Living as he did in Lincolnshire, its no surprise to find that Stukeley’s 1724 tours of the country found him in what is now North Lincolnshire. So, within this wonderful record we can find information about archaeology and sites in this area.
This is Stukeley’s topographical drawing of the Countess Close monument at Alkborough. Medieval Moated site. Stukeley thought Countess Close was a Roman site and so he called it Aquis.
Here we have his drawing of the site of the Roman settlement at Old Winteringham. I particularly like this scene, with the masted ships sailing sedately on the Humber, here we can see Brough and there in the distance is Hull.
Here we have Stukeley’s drawing of Ferriby Sluice.
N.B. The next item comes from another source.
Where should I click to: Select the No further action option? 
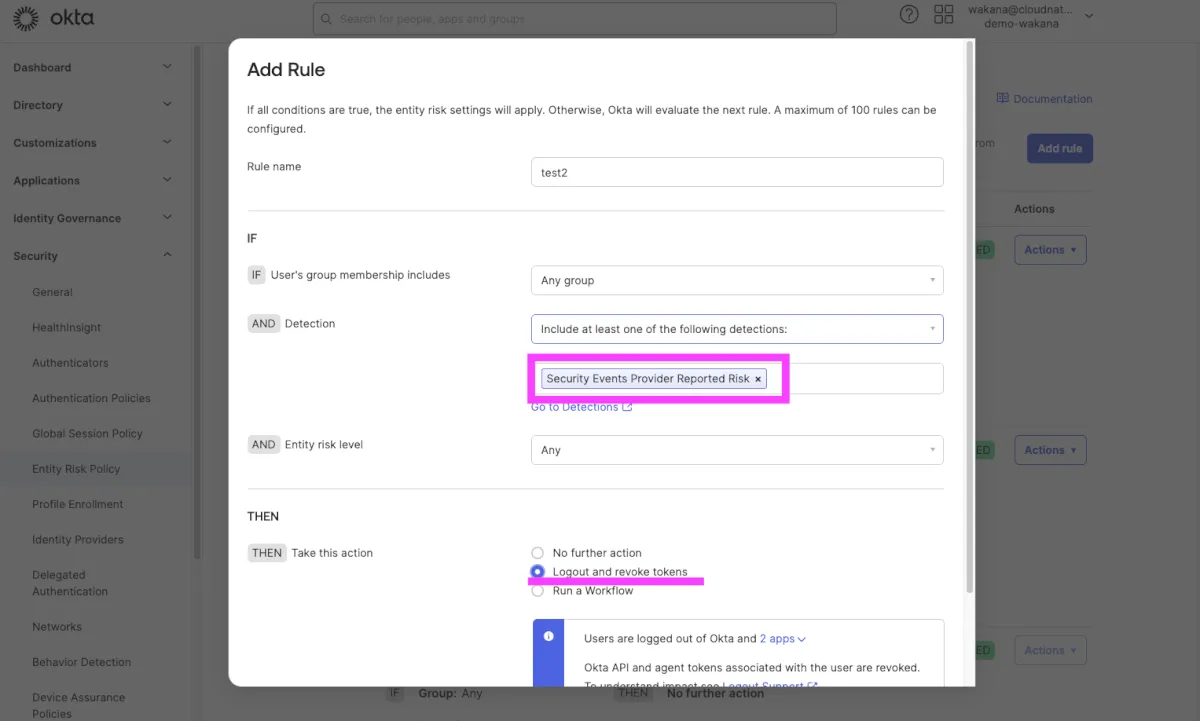[x=538, y=553]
The Sluice was built by Sir John Monson when he drained the Ancholme Valley. The locals were very unhappy at the drainage project, so they destroyed the works including the sluice during the English Civil War. When Stukeley saw the sluice ruins with the waters of the Ancholme rushing through in 1724 he likened the scene to the gates of Hell.
What I really like about this book is that it is a record of what Stukeley saw in the early 1700s. Many of the sites he recorded have since been destroyed or changed, so its an important record. Also, Stuekely is remembered as one of the fathers of archaeology and I am an archaeologist, so I’m grateful for people like him creating the field I work in.